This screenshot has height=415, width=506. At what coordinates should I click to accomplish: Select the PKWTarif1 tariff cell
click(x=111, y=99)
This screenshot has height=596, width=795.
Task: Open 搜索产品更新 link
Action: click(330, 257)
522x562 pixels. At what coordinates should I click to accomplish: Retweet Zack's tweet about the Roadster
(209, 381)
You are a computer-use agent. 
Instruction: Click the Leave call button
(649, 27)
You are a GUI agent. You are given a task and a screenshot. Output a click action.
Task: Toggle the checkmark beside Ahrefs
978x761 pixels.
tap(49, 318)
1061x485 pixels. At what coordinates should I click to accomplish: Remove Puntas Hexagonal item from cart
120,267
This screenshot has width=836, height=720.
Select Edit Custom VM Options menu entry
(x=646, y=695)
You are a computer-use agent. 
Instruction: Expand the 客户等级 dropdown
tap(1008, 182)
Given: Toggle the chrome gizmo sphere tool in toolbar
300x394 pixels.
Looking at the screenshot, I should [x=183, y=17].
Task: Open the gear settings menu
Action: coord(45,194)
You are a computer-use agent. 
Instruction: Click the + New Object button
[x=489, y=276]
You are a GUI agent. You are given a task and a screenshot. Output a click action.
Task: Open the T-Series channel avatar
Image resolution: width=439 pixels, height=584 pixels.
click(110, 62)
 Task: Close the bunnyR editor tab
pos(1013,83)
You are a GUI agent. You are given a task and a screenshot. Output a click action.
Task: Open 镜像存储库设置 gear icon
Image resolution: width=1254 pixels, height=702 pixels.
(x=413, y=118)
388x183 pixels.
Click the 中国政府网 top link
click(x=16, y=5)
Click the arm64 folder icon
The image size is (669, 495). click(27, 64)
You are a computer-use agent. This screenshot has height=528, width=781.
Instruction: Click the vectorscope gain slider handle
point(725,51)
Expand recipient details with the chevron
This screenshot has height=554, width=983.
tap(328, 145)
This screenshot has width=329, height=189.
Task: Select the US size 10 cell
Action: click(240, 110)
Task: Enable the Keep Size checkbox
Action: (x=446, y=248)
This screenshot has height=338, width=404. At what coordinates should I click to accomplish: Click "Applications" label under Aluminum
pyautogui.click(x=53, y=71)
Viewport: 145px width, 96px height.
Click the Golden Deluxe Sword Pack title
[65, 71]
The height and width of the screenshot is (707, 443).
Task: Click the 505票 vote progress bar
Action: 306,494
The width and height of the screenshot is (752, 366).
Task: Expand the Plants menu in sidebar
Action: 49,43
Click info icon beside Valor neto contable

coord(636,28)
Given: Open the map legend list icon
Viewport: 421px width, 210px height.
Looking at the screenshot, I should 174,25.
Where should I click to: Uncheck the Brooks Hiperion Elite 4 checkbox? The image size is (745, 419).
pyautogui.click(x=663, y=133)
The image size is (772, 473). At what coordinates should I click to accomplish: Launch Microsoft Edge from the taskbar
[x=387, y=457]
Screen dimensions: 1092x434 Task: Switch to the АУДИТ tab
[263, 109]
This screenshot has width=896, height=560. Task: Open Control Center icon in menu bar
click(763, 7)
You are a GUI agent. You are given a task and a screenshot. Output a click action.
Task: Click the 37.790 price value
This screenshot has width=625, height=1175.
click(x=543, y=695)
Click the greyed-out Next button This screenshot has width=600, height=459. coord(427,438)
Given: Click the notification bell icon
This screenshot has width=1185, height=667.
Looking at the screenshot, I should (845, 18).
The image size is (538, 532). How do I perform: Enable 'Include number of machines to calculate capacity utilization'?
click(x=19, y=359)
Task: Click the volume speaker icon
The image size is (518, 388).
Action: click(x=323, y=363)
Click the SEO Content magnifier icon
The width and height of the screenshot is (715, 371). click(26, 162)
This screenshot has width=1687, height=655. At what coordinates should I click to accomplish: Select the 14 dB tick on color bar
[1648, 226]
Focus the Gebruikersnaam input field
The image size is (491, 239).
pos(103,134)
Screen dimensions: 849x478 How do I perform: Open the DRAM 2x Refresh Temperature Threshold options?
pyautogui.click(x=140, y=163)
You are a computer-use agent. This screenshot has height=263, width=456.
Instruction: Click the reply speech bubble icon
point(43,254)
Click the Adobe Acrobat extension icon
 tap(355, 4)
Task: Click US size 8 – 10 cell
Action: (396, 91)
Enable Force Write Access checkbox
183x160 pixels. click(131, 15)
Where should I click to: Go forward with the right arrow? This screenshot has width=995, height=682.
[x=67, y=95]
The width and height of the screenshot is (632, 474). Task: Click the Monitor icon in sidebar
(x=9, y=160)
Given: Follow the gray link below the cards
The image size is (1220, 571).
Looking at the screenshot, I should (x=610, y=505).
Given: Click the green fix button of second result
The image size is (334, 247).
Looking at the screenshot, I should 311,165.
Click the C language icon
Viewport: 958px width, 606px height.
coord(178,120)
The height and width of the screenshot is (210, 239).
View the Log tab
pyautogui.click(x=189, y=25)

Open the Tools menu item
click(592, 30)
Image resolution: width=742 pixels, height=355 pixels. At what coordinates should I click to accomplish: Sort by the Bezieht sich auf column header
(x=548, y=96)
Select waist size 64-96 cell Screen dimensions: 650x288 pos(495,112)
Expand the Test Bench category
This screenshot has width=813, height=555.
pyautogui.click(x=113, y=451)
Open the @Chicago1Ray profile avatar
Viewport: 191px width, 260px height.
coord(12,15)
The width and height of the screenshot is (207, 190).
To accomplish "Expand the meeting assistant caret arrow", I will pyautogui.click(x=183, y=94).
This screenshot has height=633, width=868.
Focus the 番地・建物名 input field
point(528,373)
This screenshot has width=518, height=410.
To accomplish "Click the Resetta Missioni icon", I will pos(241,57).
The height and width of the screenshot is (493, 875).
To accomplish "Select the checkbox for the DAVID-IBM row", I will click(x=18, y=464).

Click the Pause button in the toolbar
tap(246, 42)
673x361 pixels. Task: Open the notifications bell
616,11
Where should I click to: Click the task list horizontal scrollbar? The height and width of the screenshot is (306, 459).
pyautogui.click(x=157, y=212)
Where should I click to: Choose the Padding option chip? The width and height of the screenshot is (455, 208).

**TASK DETAILS**: From the material above, tally every line that includes the word "avatar" and state the count only.

**RESULT**: 2